Petite fille, j’avais une dînette.
Elle n’était pas de plastique rose, mais de porcelaine blanche. Ma grand-mère l’avait trouvée quelque part, à la Croix-Rouge où elle travaillait je pense. J’avais pour moi toute seule coupelles, soucoupes, pots, carafes, en miniatures. Je me souviens des heures passées à manipuler ces ustensiles fins et froids entre mes doigts, avoir précautionneusement empilé, disposé, lavé cette vaisselle d’enfant. Je me souviens de la sensation glacée sous mes genoux des solides carreaux de céramique de la cuisine dans laquelle je jouais. J’y ai passé des heures. Et je faisais en sorte d’être seule à ma dînette.
Car je n’ai jamais prétendu concocter des plats à des convives imaginaires, ou servir des repas fabuleux à des camarades réels.
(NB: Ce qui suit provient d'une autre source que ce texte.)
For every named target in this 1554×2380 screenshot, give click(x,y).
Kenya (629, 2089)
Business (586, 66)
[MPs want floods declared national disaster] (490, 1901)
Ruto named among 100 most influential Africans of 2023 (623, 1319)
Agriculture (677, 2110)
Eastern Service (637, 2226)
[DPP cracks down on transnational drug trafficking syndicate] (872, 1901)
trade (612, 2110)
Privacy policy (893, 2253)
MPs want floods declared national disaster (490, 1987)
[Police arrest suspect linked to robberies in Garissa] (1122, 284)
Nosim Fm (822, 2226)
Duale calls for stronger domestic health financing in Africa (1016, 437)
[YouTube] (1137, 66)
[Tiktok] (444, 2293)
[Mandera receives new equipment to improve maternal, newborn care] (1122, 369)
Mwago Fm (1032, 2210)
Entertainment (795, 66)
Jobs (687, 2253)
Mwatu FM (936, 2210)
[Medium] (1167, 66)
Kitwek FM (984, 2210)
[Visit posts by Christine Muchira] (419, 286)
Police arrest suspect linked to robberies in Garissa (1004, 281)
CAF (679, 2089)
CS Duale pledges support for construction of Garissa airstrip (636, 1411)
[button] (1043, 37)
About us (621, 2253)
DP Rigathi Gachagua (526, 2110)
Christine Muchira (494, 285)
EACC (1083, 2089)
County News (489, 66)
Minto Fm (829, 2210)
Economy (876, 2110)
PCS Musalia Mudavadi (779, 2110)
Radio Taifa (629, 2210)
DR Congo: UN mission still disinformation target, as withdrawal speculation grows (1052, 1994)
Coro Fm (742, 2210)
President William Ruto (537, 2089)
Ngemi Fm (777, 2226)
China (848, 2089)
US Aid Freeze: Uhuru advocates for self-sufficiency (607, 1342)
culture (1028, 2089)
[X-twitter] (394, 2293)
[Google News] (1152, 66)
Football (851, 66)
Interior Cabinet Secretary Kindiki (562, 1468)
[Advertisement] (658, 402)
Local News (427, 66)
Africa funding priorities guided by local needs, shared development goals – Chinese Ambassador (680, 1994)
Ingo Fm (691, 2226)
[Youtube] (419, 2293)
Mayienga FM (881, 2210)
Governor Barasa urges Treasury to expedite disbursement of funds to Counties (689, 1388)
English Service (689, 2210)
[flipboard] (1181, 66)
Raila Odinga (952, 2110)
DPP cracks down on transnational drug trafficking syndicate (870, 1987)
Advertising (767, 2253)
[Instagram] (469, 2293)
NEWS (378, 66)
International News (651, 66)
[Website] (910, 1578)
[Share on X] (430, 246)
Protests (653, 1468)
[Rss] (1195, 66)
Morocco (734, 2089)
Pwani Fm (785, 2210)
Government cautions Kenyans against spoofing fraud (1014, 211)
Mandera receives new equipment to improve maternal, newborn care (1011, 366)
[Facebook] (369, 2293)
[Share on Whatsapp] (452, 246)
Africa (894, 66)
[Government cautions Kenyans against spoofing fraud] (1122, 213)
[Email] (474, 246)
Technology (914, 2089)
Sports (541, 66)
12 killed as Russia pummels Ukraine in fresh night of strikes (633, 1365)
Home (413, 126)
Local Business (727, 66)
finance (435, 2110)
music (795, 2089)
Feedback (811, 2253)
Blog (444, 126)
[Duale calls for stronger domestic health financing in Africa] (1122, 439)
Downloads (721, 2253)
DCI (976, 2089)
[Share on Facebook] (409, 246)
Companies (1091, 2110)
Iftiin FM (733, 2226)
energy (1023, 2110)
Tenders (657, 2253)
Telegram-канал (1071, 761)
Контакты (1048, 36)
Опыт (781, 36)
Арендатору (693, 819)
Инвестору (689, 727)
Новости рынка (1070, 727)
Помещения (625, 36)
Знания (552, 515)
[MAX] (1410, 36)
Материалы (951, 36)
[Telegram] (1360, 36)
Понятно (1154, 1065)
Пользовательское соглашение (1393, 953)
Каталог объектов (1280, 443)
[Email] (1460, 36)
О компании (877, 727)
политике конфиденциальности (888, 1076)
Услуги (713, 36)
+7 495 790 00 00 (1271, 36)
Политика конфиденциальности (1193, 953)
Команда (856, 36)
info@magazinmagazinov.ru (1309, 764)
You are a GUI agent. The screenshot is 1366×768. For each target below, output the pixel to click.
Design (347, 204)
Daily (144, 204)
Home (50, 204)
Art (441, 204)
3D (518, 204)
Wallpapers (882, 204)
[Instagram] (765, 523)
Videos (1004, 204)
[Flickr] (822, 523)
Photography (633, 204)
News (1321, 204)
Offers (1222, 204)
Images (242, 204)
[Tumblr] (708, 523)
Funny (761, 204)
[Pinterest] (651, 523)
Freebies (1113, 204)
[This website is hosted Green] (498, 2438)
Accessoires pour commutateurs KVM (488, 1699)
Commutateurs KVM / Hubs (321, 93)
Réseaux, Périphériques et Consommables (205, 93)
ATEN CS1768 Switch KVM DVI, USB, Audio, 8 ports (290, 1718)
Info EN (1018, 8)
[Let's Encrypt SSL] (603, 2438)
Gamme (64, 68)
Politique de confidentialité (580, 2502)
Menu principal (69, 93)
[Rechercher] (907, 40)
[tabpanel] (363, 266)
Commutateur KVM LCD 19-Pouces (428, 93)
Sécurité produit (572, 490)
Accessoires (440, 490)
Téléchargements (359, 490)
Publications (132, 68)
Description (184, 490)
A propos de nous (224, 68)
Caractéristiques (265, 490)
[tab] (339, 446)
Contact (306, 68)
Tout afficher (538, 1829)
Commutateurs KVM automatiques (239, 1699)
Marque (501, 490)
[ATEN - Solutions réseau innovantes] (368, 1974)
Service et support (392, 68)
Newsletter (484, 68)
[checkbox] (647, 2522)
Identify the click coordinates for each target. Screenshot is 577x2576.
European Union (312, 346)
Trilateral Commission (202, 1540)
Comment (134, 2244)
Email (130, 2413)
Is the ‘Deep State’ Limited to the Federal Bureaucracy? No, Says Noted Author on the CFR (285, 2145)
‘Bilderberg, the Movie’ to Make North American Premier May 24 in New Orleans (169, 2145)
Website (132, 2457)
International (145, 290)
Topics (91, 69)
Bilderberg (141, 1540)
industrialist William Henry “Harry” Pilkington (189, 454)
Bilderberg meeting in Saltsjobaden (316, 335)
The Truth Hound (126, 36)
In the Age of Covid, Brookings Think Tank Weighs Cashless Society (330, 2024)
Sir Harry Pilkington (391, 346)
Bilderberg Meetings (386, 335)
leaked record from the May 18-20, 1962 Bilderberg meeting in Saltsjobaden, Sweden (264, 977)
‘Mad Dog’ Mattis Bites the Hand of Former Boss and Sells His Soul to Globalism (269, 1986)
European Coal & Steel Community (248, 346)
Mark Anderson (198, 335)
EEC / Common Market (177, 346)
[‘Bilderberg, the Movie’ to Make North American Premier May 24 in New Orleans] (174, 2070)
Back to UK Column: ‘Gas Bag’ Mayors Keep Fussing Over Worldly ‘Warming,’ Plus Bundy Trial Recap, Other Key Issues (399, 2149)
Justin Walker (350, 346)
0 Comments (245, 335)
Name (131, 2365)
Moi, je préparais des potions magiques…
Mon imaginaire d’enfant était peuplé non de princesses et de princes, de mariages et de cérémonies, mais de sorcières, de squelettes, de maisons hantées et de monstres. Il y avait des breuvages et des filtres, et plutôt que de maquiller des poupées, je voulais touiller, mélanger, trouver les ingrédients qui, une fois réunis, feraient fumées, nuages et explosions magiques. Je voulais de la métamorphose, de l’enchantement, de la peur, je voulais qu’entre mes doigts naisse la mixture qui prouverait que j’avais… trouvé. Trouvé quoi je ne sais pas, mais trouver était l’essentiel de ma dînette. Pour ce faire, j’avais tous les produits nécessaires disponibles dans la cuisine, mais pas de farine, de sel ou de sucre.
J’ai passé mon enfance les doigts dans le cumin, le nez dans la muscade, les lèvres dans la cannelle.
Mon imaginaire d’enfant s’est gorgé d’épices magiques, d’Orient étrange, de saveurs pénétrantes et d’arômes intenses. J’étais la Petite Alchimiste de l’Orient, j’étais la Petite Sorcière aux Mille Parfums. Je partais en quête de cardamome, de Cinq-Parfums, je goûtais la girofle et la badiane, j’ajoutais poudre de curry et essence de vanille.
Je n’ai pas réussi alors à créer la potion magique, celle qui m’aurait dit « tu as trouvé, c’est bon, arrête-toi ». Alors peut-être est-ce pour cela que j’ai commencé de courir les sentiers de l’Orient à la recherche de nouvelles épices.
Un jour dans un petit marché d’un quartier très populaire de Bombay, j’ai vu sur un étal des dînettes. Des dînettes totalement indiennes, car ce jeu reflète les conventions et les habitudes d’un pays. Elles étaient faites de métal et d’ustensiles que je n’avais pas connus enfant mais que je regardais en tant qu’adulte, avec délectation et curiosité, en sachant les utiliser tant ils faisaient désormais partie de mon quotidien : écumoires, gobelets, jarres à lait, pots à eau, seau à crème glacée, kadai pour faire revenir, tawa pour faire mijoter, dabba à plusieurs étages pour le repas du midi et bidon à robinet pour le chai bien sûr…
L’enfant en moi a souri, la langue pointant entre les lèvres, les doigts s’agitant dans la poche.
Je ne sais pas comment les enfants indiens y jouent. S’ils les remplissent de riz et d’atta, d’épices broyées, de lait, de sable ou d’eau. S’ils y confectionnent des repas pour leurs amis, s’ils imaginent le banquet de leur vie. Mais je suis certaine qu’il y a, parmi les petites filles indiennes, une enfant dont le regard pétille au moment où elle se lance un étrange défi à elle-même. Celui de trouver la potion qui prouvera… qu’elle a trouvé.
Je n’en sais toujours pas la recette, de cette potion. Mais je me suis dit qu’après tout, ce n’est peut-être pas tant les épices qui importent que les récipients utilisés…
Alors, dans le doute, la petite fille en moi qui sourit et jubile et qui continue de chercher a acheté la dînette indienne…
Hahaha, Fripouille Frimousse !!
Aucun souvenir de ce genre pour moi, c'est dingue : je revois plein de jeux mais pas de tambouille. Et pourtant...
J'imagine que tu as lu "La maîtresse des épices", évidemment...
oh les dabbas (tiffin box) !! quand je mange froid à midi au bureau je pense aux dabbah wallahs. Tu aurais dû ramener qq uns ...
ever-silver ne passera jamais de mode !!
Quelle belle fillette, quelle joie d'avoir reçue une si jolie dinette et quel plaisir que tous ces épices, vraiment vous avez de la chance.